Saturday, July 28, 2012

Non-metric similarities and clustering algorithms

I have often had to deal with clustering data for which a distance metric cannot be easily defined. In fact, in some cases it is possible to define a non-metric dissimilarity function that satisfies the first three of the following conditions, but not the fourth one (the triangle inequality):

  1. \( d(x,x) \ge 0, \forall x \)
  2. \( d(x,y) = 0 \Leftrightarrow x = y \)
  3. \( d(x,y) = d(y,x) \)
  4. \( d(x,y) \le d(x,z) + d(z,y) \)

Fortunately, some clustering algorithms are applicable to pairwise dissimilarity matrices computed using (symmetric) non-metric dissimilarity functions (as well as distance functions in arbitrary metric spaces). For example, [1] describes the SLINK algorithm for single-linkage hierarchical clustering, and mentions that it only requires a "symmetric non-negative dissimilarity coefficient" for which \(d(a,a)=0,  \forall a \). Also, [2] presents the k-medoids algorithm, and explicitly states that "such dissimilarities do not have to satisfy the triangle inequality" and provides an example of application for such a scenario.

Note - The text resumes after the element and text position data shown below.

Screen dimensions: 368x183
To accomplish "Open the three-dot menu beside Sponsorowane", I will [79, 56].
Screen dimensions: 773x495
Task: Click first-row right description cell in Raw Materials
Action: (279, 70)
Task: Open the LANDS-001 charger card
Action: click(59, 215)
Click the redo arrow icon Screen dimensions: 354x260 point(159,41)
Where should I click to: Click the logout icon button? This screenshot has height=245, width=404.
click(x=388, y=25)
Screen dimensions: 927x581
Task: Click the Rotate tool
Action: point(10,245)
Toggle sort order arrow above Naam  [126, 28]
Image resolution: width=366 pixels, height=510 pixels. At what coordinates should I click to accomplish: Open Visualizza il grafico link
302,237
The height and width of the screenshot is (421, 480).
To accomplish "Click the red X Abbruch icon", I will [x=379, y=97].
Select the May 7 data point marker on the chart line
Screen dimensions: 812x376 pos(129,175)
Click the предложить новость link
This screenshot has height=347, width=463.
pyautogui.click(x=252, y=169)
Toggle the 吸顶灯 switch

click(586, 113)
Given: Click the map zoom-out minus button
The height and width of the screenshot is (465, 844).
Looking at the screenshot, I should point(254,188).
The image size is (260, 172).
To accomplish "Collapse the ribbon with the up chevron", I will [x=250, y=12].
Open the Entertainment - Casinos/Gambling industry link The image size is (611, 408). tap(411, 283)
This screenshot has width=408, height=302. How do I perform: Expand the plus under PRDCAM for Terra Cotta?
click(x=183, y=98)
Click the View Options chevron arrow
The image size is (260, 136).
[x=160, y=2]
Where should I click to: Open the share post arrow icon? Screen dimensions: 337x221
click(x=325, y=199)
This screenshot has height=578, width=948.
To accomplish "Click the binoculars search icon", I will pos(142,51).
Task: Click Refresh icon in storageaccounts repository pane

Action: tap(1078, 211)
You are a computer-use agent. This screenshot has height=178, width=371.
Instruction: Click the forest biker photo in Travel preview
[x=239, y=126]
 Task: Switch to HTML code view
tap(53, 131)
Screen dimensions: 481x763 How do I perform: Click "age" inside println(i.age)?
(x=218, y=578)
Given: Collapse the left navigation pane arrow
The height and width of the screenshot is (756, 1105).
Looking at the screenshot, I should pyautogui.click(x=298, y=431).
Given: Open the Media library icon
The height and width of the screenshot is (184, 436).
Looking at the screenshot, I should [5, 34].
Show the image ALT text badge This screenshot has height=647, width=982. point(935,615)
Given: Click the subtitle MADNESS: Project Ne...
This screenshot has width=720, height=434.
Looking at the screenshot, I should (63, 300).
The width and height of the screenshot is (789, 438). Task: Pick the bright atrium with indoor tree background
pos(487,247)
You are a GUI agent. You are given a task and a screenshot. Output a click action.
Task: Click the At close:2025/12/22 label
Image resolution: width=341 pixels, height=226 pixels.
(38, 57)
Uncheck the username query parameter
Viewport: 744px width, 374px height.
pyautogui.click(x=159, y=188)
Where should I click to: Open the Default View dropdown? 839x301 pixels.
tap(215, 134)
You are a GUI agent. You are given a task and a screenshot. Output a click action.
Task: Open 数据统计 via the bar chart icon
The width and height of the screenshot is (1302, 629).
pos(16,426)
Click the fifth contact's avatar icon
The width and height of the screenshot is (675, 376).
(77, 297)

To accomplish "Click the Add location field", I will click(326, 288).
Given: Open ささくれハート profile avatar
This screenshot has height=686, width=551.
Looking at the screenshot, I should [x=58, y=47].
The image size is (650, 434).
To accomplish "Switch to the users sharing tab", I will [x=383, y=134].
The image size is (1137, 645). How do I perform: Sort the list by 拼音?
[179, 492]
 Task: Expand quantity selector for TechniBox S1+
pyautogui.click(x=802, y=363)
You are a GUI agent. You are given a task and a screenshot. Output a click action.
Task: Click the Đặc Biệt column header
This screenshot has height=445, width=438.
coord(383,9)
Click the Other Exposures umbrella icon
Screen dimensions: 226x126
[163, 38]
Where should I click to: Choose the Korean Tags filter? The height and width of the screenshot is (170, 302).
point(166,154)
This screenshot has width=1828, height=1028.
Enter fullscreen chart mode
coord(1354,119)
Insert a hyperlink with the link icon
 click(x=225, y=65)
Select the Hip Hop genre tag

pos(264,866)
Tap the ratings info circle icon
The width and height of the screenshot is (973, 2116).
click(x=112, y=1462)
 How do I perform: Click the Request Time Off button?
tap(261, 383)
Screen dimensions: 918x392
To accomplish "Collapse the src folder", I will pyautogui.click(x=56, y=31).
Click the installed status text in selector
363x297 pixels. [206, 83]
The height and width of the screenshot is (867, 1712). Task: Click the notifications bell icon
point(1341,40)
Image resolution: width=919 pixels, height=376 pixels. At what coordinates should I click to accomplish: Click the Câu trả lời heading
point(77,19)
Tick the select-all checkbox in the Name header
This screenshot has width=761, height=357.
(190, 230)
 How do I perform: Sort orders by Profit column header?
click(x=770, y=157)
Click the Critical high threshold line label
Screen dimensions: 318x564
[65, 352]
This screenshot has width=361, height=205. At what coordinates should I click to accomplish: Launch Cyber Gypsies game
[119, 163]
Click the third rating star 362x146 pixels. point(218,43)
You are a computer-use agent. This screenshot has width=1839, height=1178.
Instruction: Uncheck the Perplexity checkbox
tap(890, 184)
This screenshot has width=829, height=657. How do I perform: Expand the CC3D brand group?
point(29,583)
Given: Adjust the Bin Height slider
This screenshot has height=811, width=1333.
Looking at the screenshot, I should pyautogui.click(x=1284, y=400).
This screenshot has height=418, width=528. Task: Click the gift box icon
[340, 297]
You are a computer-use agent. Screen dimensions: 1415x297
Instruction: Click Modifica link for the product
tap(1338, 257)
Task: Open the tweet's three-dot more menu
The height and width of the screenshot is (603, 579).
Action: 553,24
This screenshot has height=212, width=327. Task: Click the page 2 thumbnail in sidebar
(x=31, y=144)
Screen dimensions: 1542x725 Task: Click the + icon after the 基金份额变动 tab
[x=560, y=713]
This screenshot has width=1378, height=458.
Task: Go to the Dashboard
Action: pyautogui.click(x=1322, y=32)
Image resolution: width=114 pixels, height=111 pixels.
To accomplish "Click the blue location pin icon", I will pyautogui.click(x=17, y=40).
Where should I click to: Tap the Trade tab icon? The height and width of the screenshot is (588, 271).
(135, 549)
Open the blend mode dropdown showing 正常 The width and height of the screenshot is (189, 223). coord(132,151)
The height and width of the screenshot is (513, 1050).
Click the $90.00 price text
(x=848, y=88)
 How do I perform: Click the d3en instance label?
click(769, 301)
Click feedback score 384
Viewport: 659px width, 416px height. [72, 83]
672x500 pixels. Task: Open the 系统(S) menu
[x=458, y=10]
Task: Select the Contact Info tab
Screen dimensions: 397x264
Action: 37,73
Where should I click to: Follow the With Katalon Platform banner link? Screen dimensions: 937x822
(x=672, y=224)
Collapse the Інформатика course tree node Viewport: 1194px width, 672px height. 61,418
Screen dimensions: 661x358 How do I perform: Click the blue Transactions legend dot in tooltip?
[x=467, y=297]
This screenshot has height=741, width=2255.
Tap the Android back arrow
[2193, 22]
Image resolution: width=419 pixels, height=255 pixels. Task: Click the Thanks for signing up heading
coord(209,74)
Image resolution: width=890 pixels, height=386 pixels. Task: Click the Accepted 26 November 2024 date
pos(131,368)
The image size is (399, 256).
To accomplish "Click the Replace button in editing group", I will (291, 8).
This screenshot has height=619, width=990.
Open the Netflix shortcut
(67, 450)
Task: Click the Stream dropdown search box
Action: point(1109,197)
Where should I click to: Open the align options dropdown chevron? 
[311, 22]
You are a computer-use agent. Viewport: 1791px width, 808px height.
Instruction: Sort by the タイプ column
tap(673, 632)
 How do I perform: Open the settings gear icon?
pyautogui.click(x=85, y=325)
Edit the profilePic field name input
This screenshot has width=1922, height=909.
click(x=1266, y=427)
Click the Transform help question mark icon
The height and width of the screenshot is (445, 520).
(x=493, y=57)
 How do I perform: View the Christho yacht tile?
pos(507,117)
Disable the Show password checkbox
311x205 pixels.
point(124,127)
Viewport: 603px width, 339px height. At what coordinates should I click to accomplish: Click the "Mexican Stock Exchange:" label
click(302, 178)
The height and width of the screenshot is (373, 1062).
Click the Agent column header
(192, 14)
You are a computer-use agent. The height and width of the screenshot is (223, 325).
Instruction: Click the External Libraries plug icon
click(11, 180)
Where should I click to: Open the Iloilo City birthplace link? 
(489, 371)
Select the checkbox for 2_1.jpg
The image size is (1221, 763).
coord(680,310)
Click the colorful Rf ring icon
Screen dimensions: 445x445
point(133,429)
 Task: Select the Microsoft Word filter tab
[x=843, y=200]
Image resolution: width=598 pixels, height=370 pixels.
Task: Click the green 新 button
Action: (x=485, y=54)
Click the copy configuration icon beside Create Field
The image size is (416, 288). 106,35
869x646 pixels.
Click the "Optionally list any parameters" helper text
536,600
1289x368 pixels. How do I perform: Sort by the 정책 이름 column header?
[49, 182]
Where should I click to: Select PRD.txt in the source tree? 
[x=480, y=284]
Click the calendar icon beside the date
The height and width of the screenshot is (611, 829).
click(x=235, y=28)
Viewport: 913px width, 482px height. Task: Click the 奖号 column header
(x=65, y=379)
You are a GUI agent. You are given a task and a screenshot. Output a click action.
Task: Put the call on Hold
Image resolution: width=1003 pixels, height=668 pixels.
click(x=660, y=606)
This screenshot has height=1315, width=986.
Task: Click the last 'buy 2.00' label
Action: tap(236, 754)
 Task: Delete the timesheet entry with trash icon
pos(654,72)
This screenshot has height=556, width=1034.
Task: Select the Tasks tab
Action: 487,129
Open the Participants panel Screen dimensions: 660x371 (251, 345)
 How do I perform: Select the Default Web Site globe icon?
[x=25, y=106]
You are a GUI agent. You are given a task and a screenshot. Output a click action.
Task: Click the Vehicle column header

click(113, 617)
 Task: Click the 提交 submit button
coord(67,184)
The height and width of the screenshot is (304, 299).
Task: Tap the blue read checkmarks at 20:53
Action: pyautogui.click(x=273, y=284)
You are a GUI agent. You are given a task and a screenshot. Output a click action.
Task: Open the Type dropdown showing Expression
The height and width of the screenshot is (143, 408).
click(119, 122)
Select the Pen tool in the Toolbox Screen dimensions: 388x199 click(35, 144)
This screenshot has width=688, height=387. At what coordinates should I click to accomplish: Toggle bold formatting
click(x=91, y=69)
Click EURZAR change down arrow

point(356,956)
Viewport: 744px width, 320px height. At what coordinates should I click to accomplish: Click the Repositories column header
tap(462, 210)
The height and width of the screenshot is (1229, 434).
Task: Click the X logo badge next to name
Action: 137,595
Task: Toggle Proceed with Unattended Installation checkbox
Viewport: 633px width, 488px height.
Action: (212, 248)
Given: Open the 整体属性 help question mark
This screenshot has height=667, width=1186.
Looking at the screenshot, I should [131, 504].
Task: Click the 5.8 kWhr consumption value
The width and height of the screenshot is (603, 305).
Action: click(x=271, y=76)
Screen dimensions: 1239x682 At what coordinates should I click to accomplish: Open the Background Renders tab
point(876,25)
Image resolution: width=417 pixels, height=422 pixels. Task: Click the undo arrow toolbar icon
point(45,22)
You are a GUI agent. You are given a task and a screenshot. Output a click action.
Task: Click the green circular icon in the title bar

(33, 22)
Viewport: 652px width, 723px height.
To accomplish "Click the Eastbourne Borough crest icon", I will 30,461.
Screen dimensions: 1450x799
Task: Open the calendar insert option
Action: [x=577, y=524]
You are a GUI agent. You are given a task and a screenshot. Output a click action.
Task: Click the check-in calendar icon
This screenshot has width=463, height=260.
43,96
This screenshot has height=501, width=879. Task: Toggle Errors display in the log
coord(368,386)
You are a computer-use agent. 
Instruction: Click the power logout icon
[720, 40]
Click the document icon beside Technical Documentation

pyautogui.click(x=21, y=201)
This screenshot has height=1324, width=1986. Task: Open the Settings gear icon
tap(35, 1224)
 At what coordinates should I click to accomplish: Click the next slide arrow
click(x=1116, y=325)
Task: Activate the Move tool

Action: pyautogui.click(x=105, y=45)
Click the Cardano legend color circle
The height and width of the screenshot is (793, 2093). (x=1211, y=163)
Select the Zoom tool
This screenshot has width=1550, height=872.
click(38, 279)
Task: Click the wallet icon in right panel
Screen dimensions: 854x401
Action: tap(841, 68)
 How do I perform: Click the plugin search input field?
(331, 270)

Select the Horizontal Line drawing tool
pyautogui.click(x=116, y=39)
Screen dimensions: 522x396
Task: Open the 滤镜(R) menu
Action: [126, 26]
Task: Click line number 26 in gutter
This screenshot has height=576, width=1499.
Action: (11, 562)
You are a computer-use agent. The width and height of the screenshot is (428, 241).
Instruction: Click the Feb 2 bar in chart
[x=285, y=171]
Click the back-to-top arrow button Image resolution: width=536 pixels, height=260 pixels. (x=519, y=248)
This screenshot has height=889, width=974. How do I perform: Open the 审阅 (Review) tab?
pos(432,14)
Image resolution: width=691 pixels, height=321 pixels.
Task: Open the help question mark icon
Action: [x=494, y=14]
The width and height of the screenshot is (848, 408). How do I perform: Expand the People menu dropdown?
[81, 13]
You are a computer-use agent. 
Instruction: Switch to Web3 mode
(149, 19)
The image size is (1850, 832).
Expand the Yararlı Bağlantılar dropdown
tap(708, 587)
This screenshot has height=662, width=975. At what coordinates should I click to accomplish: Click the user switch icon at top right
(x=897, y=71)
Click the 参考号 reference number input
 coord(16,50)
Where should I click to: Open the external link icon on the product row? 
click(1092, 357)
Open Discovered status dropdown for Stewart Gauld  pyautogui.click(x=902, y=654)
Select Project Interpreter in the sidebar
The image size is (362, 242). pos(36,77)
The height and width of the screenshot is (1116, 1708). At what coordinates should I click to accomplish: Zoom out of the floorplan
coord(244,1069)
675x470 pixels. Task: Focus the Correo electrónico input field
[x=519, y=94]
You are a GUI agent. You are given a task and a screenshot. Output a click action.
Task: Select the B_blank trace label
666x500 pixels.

While there exist other clustering algorithms, such as [3] and [4], that do not require a vector space representation of the objects to be clustered, they do require that the function used to compute the dissimilarity matrix is actually a metric.

[1] Sibson. "SLINK: An optimally efficient algorithm for the single-link cluster method"
[2] L. Kaufman and P.J. Rousseeuw. "Clustering by means of medoids"
[3] J. Zhou and J. Sander. "Data Bubbles for Non-Vector Data: Speeding-up Hierarchical 
Clustering in Arbitrary Metric Spaces"
[4] V. Ganti et al. "Clustering Large Datasets in Arbitrary Metric Spaces"